I lean over and accept Ross Trimble’s dry kiss. With what I am realizing is a side effect of being diagnosed with cancer— obviously not contingent on
having
cancer—I sense that my husband’s boss knows about my diagnosis. The extra-intense eye contact, the sympathetic just-longer-than-normal brush of hand on upper arm, the ember of interest burning behind heavy-lidded, pale brown eyes that has never been there before, as if I’ve acquired a patina of charm that was lacking before my cells ran hopelessly amok.
“Happy birthday, Ross,” I say.
He shrugs. “Come with me a moment. I need your artistic opinion of something.”
I acquiesce and let Phil’s slim, distinguished-looking, slightly older, and filthy-rich employer lead me down a sleekly modern hallway barely lit with wall sconces.
In my experience, private high school staffs are populated with two types: wealthy trust-funders who fancy their teaching or administrative duties a natural and pleasurable extension of a privileged life; and idealists or lapsed idealists who can’t hack it in the loftier, crueler pool that is university-level academy.
Ross Trimble is the former. Phil is the latter.
Ross stops in a small room lined with books and a discreet computer system. Two prints have been tacked to the wall over the daybed, which is, to my surprise and slight embarrassment, rumpled and emanating a distinct air of debauchery.
“I’m thinking of acquiring a Miró. I can’t decide between these two. What do you think?”
In my postgraduate days, before Micah came along, I briefly curated a small surrealist collection to underwrite my sculpting. I distinctly remember imagining future versions of my life, which typically featured me, an enormous studio filled with ground-breaking conceptual pieces, and lots of sycophantic admirers. What they did not include: mommy-and-me mall walks, gassy husbands, and mothers who accuse their daughters of being quitters when life gets in the way of career brilliance.
The two paintings—prints, actually—are of nudes, one standing, a jumble of curvy, slightly anatomical-looking limbs topped by a brunette bun. The other is seated, holding a mirror, slouched and plump.
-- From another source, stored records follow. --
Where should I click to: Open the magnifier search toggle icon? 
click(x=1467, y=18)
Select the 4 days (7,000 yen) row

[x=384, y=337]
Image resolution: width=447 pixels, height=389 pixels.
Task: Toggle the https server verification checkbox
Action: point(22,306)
Something about the way her knees come together seems inhibited and relatable.
“This one,” I say, pointing at the seated nude. “She’s softer, more real, more accessible. . . see how her shoulders hunch over? She’s trying to shield her breasts—” I realize I am speaking too personally and abruptly cut myself off.
Ross gazes at me warmly. “That’s what I was thinking, too.” Then he does that thing with his eyes, the one where you can tell someone wants to touch you but is heroically restraining himself. “Raquel, I hope Philip knows what a lucky man he is.”
Death has made me a winner like nothing else I ever did prior.
Over the years I have jettisoned all but a few house rules, freeing myself of ballast so that I might float, unconstrained, into the expected delights of the empty-nest years. One of my few requirements is that everybody appear for Sunday-night dinner. A proper dinner, with the TV off, music—Bud Powell or Charlie Mingus or, if we are feeling racy, something Latin— seeping gently through the speakers, loving communication flowing between parents and offspring in which the pertinent details of our busy lives are exchanged and contemplated.
Taylor pouts. “Lindsay, Madison, Quinn, Savannah, and Lisa’s parents all said they could go!”
My sixteen-year-old daughter’s standard MO: relentless wheedling.
“That doesn’t mean going alone to surf camp in Mexico is an appropriate spring-break activity for you, Tay,” I say. Before the (mis)diagnosis, we talked about taking the kids backpacking in the lake-dotted Desolation Wilderness, one of my and Phil’s favorite places. Back in the day. Apparently, like the two of us having sex under the stars, family vacations are a thing of the past, consigned to dusty photo albums tucked into the far reaches of the hall closet.